The figure published today Initial jobless claim has shown some recovery with 963K vs. 1120k expected, a decrease in applicants for unemployment benefits that could be the beginning of a comeback in the labor market.
The employment figures, closely linked to those of consumption, will be the keys that indicate to the market what the state of the economy is and to which the stock markets will be very attentive.
Tomorrow is an important day of figures with the publication of Retail Sales for July and Industrial Production, both in China and in the United States.
Above all, the Retail Sales figure will put us in context on how domestic demand evolves, which is the central hot spot to anticipate the development of the economy in these countries. The effect of social distancing and confinement on consumer behavior is still uncertain; it undoubtedly has depressive effects; the key is to know its intensity.
For tomorrow, 1.9% (MoM) rise in July in Retail sales is expected in the United States, after a positive 7.5% last month. Any number higher than expected would serve as support and boost to the stock markets, mainly to the indices that contain more cyclical values such as USA500 or USA30.

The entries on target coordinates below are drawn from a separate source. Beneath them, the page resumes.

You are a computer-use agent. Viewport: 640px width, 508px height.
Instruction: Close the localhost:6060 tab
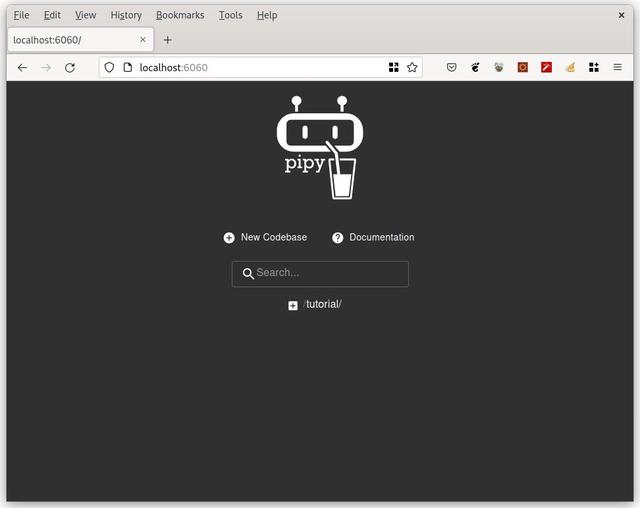pyautogui.click(x=143, y=40)
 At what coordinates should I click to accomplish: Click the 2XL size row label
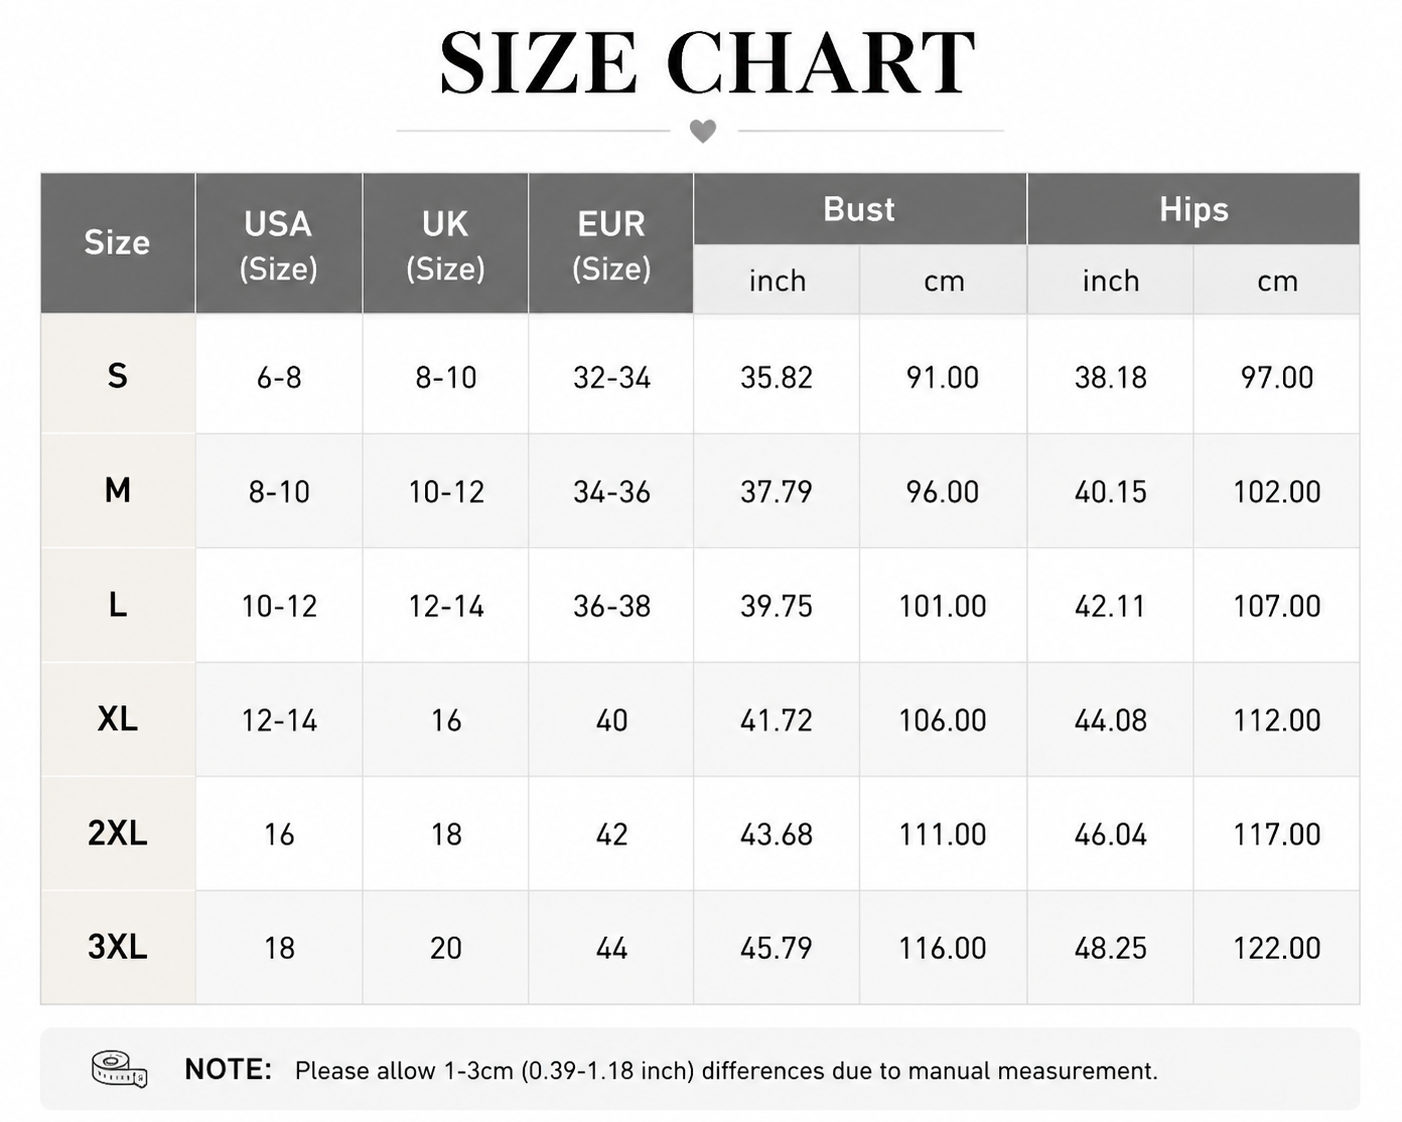click(117, 832)
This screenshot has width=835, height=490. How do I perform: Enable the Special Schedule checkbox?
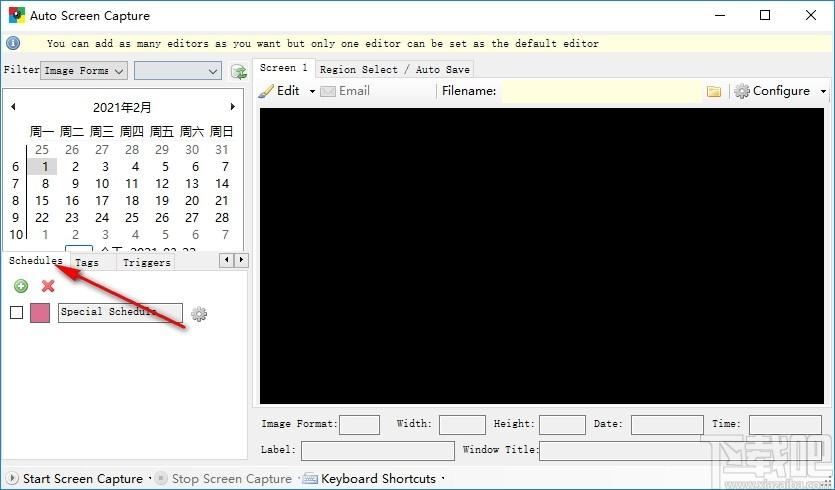pos(16,313)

USA500 is day by day approaching the reference level that is the 3400 area. From a technical perspective, it can continue its bullish moment and does not find any type of obstacle or intermediate resistance.
USA30 broke through intermediate resistance at 27627, reaching new highs since March this year and, like USA500, is heading towards all-time highs without encountering any relevant resistance in its path.
Negotiations on the US fiscal stimulus package are at a dead-end at the moment. There is no news of progress in this regard. Still, it is an element that must always be taken into account since its approval in the terms initially presented (around 3 trillion dollars) would mean the definitive boost to the stock markets to reach and exceed the highs levels before the crisis. The possibility is still alive.